The Boomslang is for a very specific buyer — someone who knows exactly what they're paying for and wants it anyway. If that's you, the 1,337-unit limit means hesitation is your enemy. For everyone else, the money is better spent elsewhere.
Frequently Asked Questions
Q: How many units of the Razer Boomslang 20th Anniversary Edition were made?
A: Only 1,337 units were produced globally, making it a highly limited collector's item.
Q: What sensor does the Razer Boomslang 20th Anniversary use?
A: It uses the Focus Pro 45K optical sensor, paired with Gen 4 optical switches — genuinely modern flagship specs.
Q: Is the Razer Boomslang 20th Anniversary worth the price for gaming?
A: Not in any performance-per-dollar sense.

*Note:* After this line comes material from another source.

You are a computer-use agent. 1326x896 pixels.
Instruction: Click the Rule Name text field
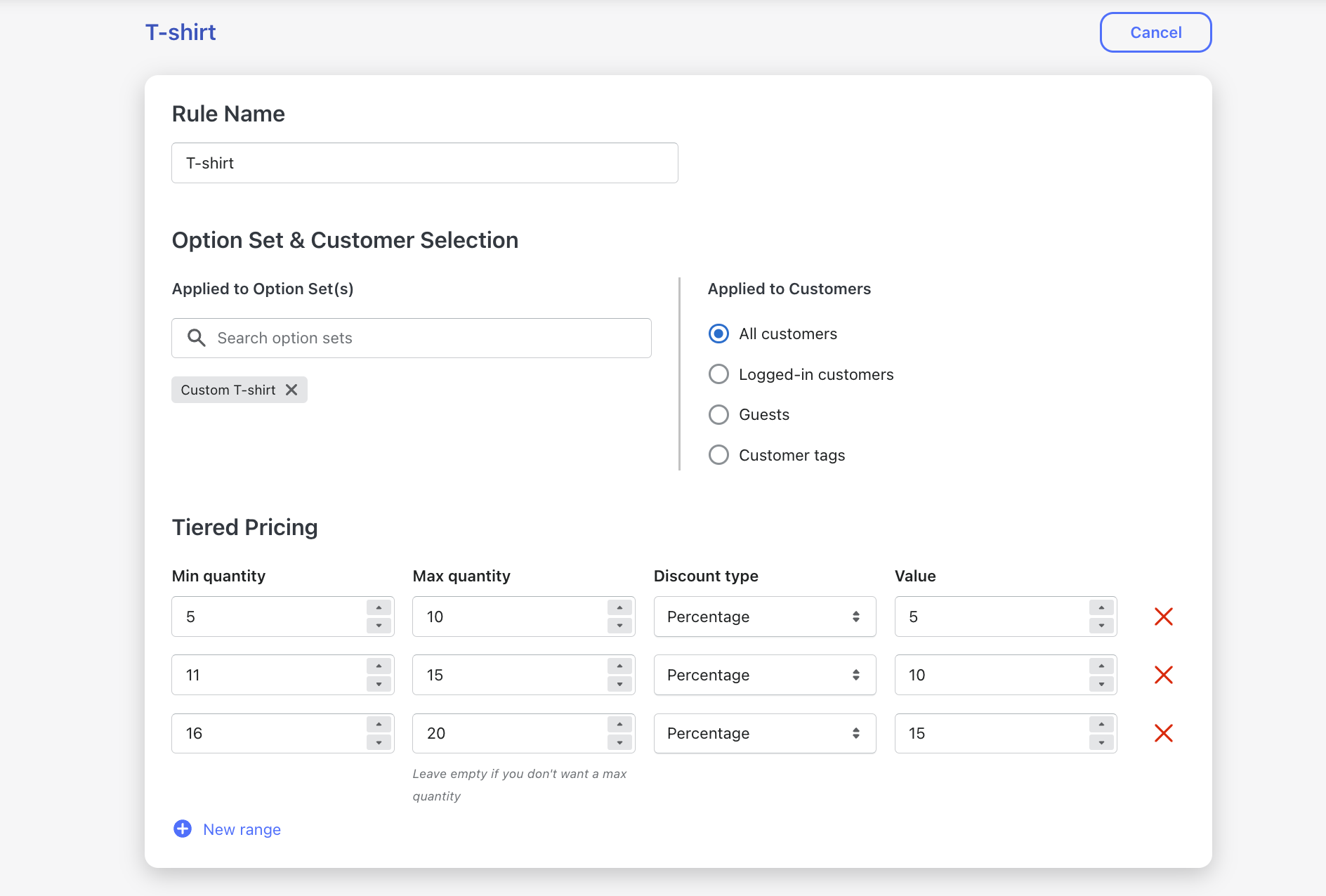click(424, 163)
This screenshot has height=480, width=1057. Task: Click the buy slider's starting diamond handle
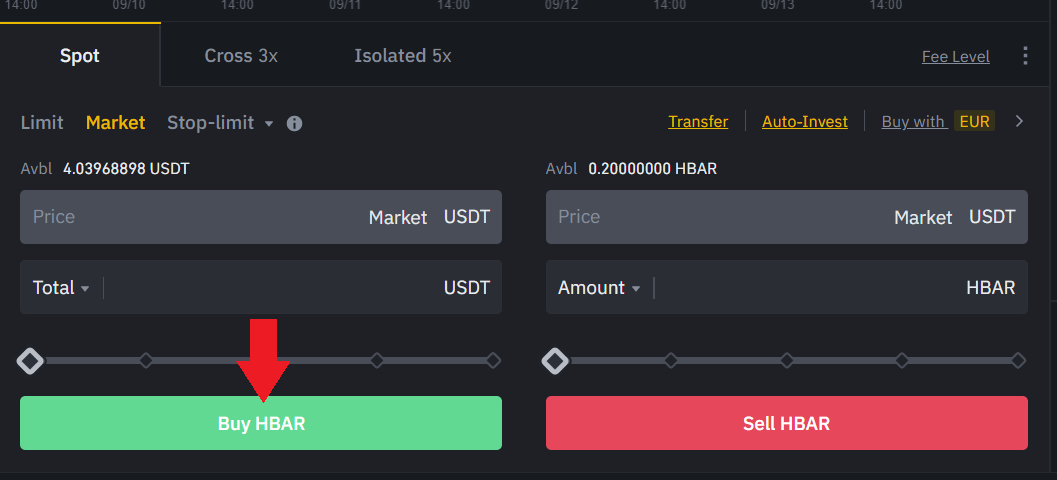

You can buy comparable or better gaming mice for under $100. The premium here is purely for the collectible status, numbered edition, and nostalgic design.
Q: Does the Razer Boomslang 20th Anniversary support wireless charging?
A: Yes — it includes wireless charging capability along with a magnetic dock and dongle combo.
Q: Is the original Boomslang design comfortable for extended use?
A: Community feedback suggests the ergonomics were never its strong suit, with at least one longtime user recalling it being crampy even during the original's era. The anniversary edition retains the iconic aesthetic, so similar limitations may apply.